By the end of 1917, despite flying on a quiet sector, he had six victories to his credit—two planes and four observation balloons—and was transferred to Jagdstaffel 13 on the Western Front on 4 December. On 21 February 1918, he took up his balloon busting again, downing a gas bag. On 30 March, a bullet through his craft's engine brought him down unharmed. By the time he left Jagdstaffel 13, he was a double ace. His six victories over balloons made him an ace on them alone. He had been decorated by both his native Baden and by Austria.

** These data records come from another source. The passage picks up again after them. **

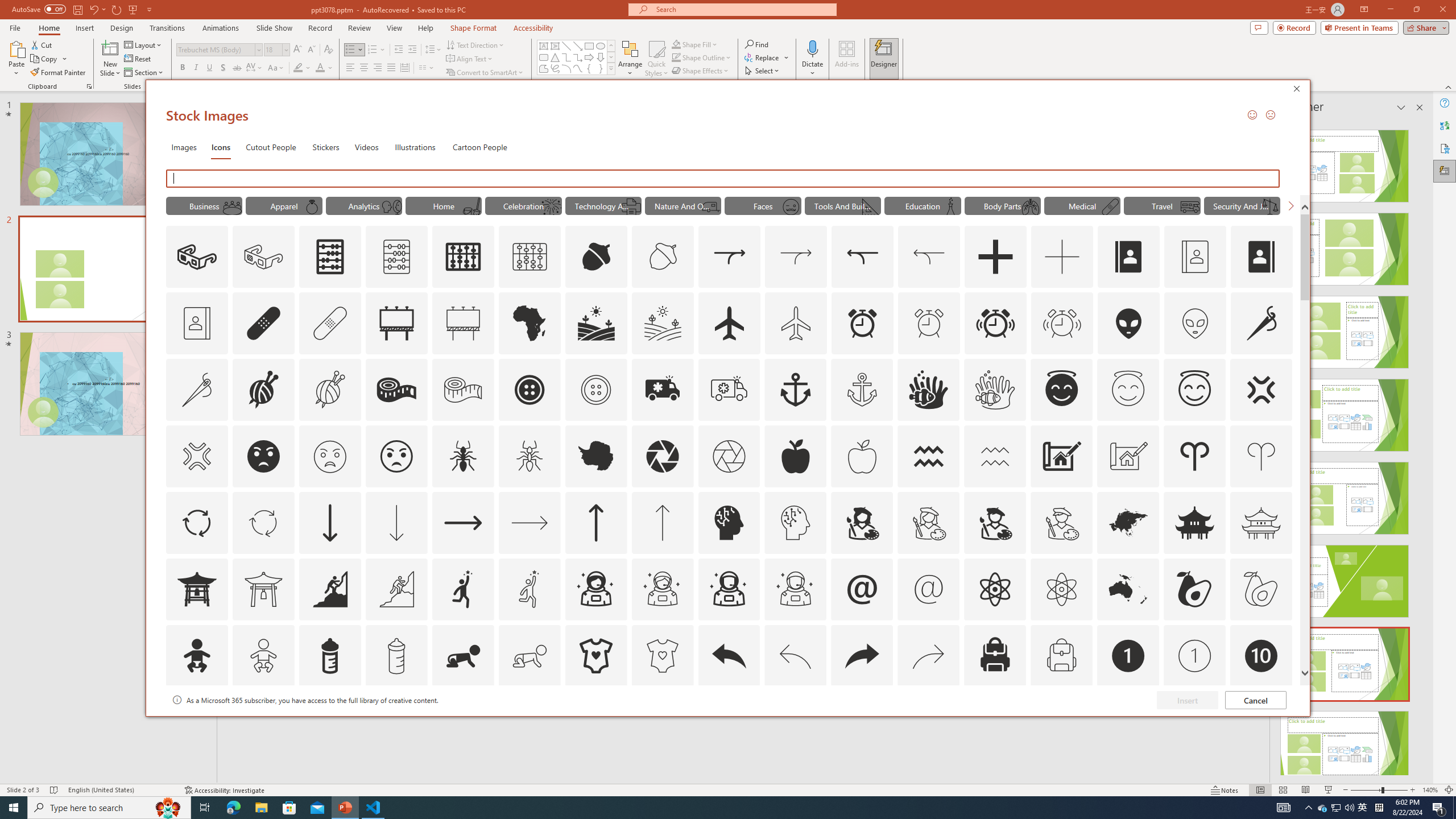
Search Icons (723, 178)
"Tools And Building" Icons. (842, 205)
AutomationID: Icons_AsianTemple_M (1260, 522)
AutomationID: Icons_Aspiration1 (462, 588)
AutomationID: Icons_Africa (529, 323)
AutomationID: Icons_Badge7_M (995, 721)
AutomationID: Icons_Atom_M (1061, 588)
outline (1194, 389)
"Business" Icons. (203, 205)
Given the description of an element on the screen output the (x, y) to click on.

On 18 April 1918, he was reassigned to take the command of the Royal Prussian Jagdstaffel 19. However, it seems there must have been some lag in his transfer, as victory number ten is scored to his old squadron on 20 April. On 2 May, he scored his first victory flying a Fokker D.VII for his new squadron. That same day, he was decorated with the Knight's Cross with Swords of the Royal House Order of Hohenzollern. With four wins in May, one in June, and six in August, his score had soon grown to 21.

==His death==

By now, Pippart was anxious to receive Germany's highest decoration, the Pour le Merite, as 20 victories made a fighter pilot eligible for the award. He was also eager to go on leave to get married. While waiting, he continued to fly combat. Pippart ended his career on 11 August 1918. He shot down a balloon, but was hit by anti-aircraft fire and found he had to abandon his airplane at an altitude of 150 feet. His parachute failed to open.

In his victory log, he was credited with seven enemy observation balloons destroyed, eight opposing fighter planes vanquished, and seven reconnaissance aircraft shot down.

Hans Martin Pippart was buried in his native Mannheim.